INFORMATION SUPPLIED:
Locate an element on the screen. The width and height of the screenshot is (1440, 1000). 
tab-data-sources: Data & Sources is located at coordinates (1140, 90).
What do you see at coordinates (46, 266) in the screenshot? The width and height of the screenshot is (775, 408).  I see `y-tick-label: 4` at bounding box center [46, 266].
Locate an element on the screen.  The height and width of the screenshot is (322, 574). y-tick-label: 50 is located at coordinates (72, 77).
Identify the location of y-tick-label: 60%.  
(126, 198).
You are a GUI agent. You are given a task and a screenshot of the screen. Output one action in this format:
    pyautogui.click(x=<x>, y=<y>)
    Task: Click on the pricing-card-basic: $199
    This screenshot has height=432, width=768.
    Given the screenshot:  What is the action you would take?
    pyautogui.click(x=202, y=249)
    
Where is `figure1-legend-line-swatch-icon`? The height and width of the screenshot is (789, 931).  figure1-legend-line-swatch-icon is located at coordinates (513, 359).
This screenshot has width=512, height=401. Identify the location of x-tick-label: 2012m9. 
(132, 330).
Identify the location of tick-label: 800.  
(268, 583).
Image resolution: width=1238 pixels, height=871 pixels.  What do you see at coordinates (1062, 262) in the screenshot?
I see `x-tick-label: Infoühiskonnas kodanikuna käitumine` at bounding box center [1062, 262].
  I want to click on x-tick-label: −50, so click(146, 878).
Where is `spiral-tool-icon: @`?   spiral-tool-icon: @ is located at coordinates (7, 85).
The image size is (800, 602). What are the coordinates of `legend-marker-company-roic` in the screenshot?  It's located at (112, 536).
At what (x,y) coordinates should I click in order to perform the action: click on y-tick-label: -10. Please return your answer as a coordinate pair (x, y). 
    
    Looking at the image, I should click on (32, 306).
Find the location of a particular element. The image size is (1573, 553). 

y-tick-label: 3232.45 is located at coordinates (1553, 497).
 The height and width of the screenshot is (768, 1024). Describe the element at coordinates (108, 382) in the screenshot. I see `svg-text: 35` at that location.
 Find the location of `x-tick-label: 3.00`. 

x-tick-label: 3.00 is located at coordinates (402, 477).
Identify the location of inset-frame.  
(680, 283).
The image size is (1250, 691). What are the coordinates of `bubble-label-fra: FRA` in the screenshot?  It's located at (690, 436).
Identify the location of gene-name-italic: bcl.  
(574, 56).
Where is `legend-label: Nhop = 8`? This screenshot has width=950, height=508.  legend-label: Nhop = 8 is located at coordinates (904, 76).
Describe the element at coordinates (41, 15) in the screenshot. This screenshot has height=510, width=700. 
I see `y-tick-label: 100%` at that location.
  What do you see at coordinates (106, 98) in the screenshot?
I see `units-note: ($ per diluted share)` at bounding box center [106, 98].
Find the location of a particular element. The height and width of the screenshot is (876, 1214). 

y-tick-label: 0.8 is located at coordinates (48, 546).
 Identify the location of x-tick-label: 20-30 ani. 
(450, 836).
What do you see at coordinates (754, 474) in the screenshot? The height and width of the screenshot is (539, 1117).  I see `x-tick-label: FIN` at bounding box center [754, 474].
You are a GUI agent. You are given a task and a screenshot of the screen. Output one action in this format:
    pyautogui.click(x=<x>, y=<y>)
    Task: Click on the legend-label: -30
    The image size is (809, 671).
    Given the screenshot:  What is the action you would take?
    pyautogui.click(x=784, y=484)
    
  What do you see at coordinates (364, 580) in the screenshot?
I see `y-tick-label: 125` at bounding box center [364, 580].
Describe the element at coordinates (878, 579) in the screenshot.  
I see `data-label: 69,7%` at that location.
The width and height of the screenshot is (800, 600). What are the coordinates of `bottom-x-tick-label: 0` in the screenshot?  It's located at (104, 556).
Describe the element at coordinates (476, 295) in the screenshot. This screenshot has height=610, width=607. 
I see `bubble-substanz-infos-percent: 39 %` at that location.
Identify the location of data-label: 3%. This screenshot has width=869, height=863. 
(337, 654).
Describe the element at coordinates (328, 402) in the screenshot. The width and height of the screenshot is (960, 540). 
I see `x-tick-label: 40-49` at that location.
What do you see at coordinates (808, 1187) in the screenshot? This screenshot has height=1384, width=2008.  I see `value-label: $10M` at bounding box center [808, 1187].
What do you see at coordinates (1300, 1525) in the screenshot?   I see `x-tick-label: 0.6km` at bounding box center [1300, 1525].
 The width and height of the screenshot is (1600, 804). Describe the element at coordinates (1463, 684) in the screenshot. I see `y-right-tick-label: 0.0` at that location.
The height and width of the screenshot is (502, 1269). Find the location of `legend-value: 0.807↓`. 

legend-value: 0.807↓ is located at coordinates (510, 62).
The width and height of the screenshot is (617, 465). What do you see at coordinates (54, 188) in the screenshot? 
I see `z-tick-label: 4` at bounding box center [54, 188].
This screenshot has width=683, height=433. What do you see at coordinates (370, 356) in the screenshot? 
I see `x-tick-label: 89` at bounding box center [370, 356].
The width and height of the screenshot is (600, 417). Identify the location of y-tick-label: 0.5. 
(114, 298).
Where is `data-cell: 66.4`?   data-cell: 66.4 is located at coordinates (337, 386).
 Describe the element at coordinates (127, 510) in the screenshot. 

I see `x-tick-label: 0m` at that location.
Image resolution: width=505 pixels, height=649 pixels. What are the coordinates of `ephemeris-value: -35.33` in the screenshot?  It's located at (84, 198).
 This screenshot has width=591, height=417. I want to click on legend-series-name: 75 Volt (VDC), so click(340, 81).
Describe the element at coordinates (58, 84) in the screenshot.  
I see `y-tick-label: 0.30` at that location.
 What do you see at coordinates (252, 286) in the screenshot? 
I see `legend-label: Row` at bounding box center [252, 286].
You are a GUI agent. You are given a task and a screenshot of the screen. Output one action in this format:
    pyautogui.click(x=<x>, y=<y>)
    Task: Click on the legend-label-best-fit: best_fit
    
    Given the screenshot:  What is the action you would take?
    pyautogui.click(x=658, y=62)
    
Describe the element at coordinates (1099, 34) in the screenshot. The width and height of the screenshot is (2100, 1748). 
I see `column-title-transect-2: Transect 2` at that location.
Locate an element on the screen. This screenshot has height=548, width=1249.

TASK OBJECTIVE: Arrange all of the items above as a JSON list of strings, one string per line, leaving out blank lines.

TASK SOLUTION:
[
  "Locate an element on the screen. The width and height of the screenshot is (1440, 1000). ",
  "tab-data-sources: Data & Sources is located at coordinates (1140, 90).",
  "What do you see at coordinates (46, 266) in the screenshot? The width and height of the screenshot is (775, 408).  I see `y-tick-label: 4` at bounding box center [46, 266].",
  "Locate an element on the screen.  The height and width of the screenshot is (322, 574). y-tick-label: 50 is located at coordinates (72, 77).",
  "Identify the location of y-tick-label: 60%.  ",
  "(126, 198).",
  "You are a GUI agent. You are given a task and a screenshot of the screen. Output one action in this format:",
  "    pyautogui.click(x=<x>, y=<y>)",
  "    Task: Click on the pricing-card-basic: $199",
  "    This screenshot has height=432, width=768.",
  "    Given the screenshot:  What is the action you would take?",
  "    pyautogui.click(x=202, y=249)",
  "Where is `figure1-legend-line-swatch-icon`? The height and width of the screenshot is (789, 931).  figure1-legend-line-swatch-icon is located at coordinates (513, 359).",
  "This screenshot has width=512, height=401. Identify the location of x-tick-label: 2012m9. ",
  "(132, 330).",
  "Identify the location of tick-label: 800.  ",
  "(268, 583).",
  "Image resolution: width=1238 pixels, height=871 pixels.  What do you see at coordinates (1062, 262) in the screenshot?",
  "I see `x-tick-label: Infoühiskonnas kodanikuna käitumine` at bounding box center [1062, 262].",
  "  I want to click on x-tick-label: −50, so click(146, 878).",
  "Where is `spiral-tool-icon: @`?   spiral-tool-icon: @ is located at coordinates (7, 85).",
  "The image size is (800, 602). What are the coordinates of `legend-marker-company-roic` in the screenshot?  It's located at (112, 536).",
  "At what (x,y) coordinates should I click in order to perform the action: click on y-tick-label: -10. Please return your answer as a coordinate pair (x, y). ",
  "    Looking at the image, I should click on (32, 306).",
  "Find the location of a particular element. The image size is (1573, 553). ",
  "y-tick-label: 3232.45 is located at coordinates (1553, 497).",
  " The height and width of the screenshot is (768, 1024). Describe the element at coordinates (108, 382) in the screenshot. I see `svg-text: 35` at that location.",
  " Find the location of `x-tick-label: 3.00`. ",
  "x-tick-label: 3.00 is located at coordinates (402, 477).",
  "Identify the location of inset-frame.  ",
  "(680, 283).",
  "The image size is (1250, 691). What are the coordinates of `bubble-label-fra: FRA` in the screenshot?  It's located at (690, 436).",
  "Identify the location of gene-name-italic: bcl.  ",
  "(574, 56).",
  "Where is `legend-label: Nhop = 8`? This screenshot has width=950, height=508.  legend-label: Nhop = 8 is located at coordinates (904, 76).",
  "Describe the element at coordinates (41, 15) in the screenshot. This screenshot has height=510, width=700. ",
  "I see `y-tick-label: 100%` at that location.",
  "  What do you see at coordinates (106, 98) in the screenshot?",
  "I see `units-note: ($ per diluted share)` at bounding box center [106, 98].",
  "Find the location of a particular element. The height and width of the screenshot is (876, 1214). ",
  "y-tick-label: 0.8 is located at coordinates (48, 546).",
  " Identify the location of x-tick-label: 20-30 ani. ",
  "(450, 836).",
  "What do you see at coordinates (754, 474) in the screenshot? The height and width of the screenshot is (539, 1117).  I see `x-tick-label: FIN` at bounding box center [754, 474].",
  "You are a GUI agent. You are given a task and a screenshot of the screen. Output one action in this format:",
  "    pyautogui.click(x=<x>, y=<y>)",
  "    Task: Click on the legend-label: -30",
  "    The image size is (809, 671).",
  "    Given the screenshot:  What is the action you would take?",
  "    pyautogui.click(x=784, y=484)",
  "  What do you see at coordinates (364, 580) in the screenshot?",
  "I see `y-tick-label: 125` at bounding box center [364, 580].",
  "Describe the element at coordinates (878, 579) in the screenshot.  ",
  "I see `data-label: 69,7%` at that location.",
  "The width and height of the screenshot is (800, 600). What are the coordinates of `bottom-x-tick-label: 0` in the screenshot?  It's located at (104, 556).",
  "Describe the element at coordinates (476, 295) in the screenshot. This screenshot has height=610, width=607. ",
  "I see `bubble-substanz-infos-percent: 39 %` at that location.",
  "Identify the location of data-label: 3%. This screenshot has width=869, height=863. ",
  "(337, 654).",
  "Describe the element at coordinates (328, 402) in the screenshot. The width and height of the screenshot is (960, 540). ",
  "I see `x-tick-label: 40-49` at that location.",
  "What do you see at coordinates (808, 1187) in the screenshot? This screenshot has height=1384, width=2008.  I see `value-label: $10M` at bounding box center [808, 1187].",
  "What do you see at coordinates (1300, 1525) in the screenshot?   I see `x-tick-label: 0.6km` at bounding box center [1300, 1525].",
  " The width and height of the screenshot is (1600, 804). Describe the element at coordinates (1463, 684) in the screenshot. I see `y-right-tick-label: 0.0` at that location.",
  "The height and width of the screenshot is (502, 1269). Find the location of `legend-value: 0.807↓`. ",
  "legend-value: 0.807↓ is located at coordinates (510, 62).",
  "The width and height of the screenshot is (617, 465). What do you see at coordinates (54, 188) in the screenshot? ",
  "I see `z-tick-label: 4` at bounding box center [54, 188].",
  "This screenshot has width=683, height=433. What do you see at coordinates (370, 356) in the screenshot? ",
  "I see `x-tick-label: 89` at bounding box center [370, 356].",
  "The width and height of the screenshot is (600, 417). Identify the location of y-tick-label: 0.5. ",
  "(114, 298).",
  "Where is `data-cell: 66.4`?   data-cell: 66.4 is located at coordinates (337, 386).",
  " Describe the element at coordinates (127, 510) in the screenshot. ",
  "I see `x-tick-label: 0m` at that location.",
  "Image resolution: width=505 pixels, height=649 pixels. What are the coordinates of `ephemeris-value: -35.33` in the screenshot?  It's located at (84, 198).",
  " This screenshot has width=591, height=417. I want to click on legend-series-name: 75 Volt (VDC), so click(340, 81).",
  "Describe the element at coordinates (58, 84) in the screenshot.  ",
  "I see `y-tick-label: 0.30` at that location.",
  " What do you see at coordinates (252, 286) in the screenshot? ",
  "I see `legend-label: Row` at bounding box center [252, 286].",
  "You are a GUI agent. You are given a task and a screenshot of the screen. Output one action in this format:",
  "    pyautogui.click(x=<x>, y=<y>)",
  "    Task: Click on the legend-label-best-fit: best_fit",
  "    Given the screenshot:  What is the action you would take?",
  "    pyautogui.click(x=658, y=62)",
  "Describe the element at coordinates (1099, 34) in the screenshot. The width and height of the screenshot is (2100, 1748). ",
  "I see `column-title-transect-2: Transect 2` at that location.",
  "Locate an element on the screen. This screenshot has height=548, width=1249."
]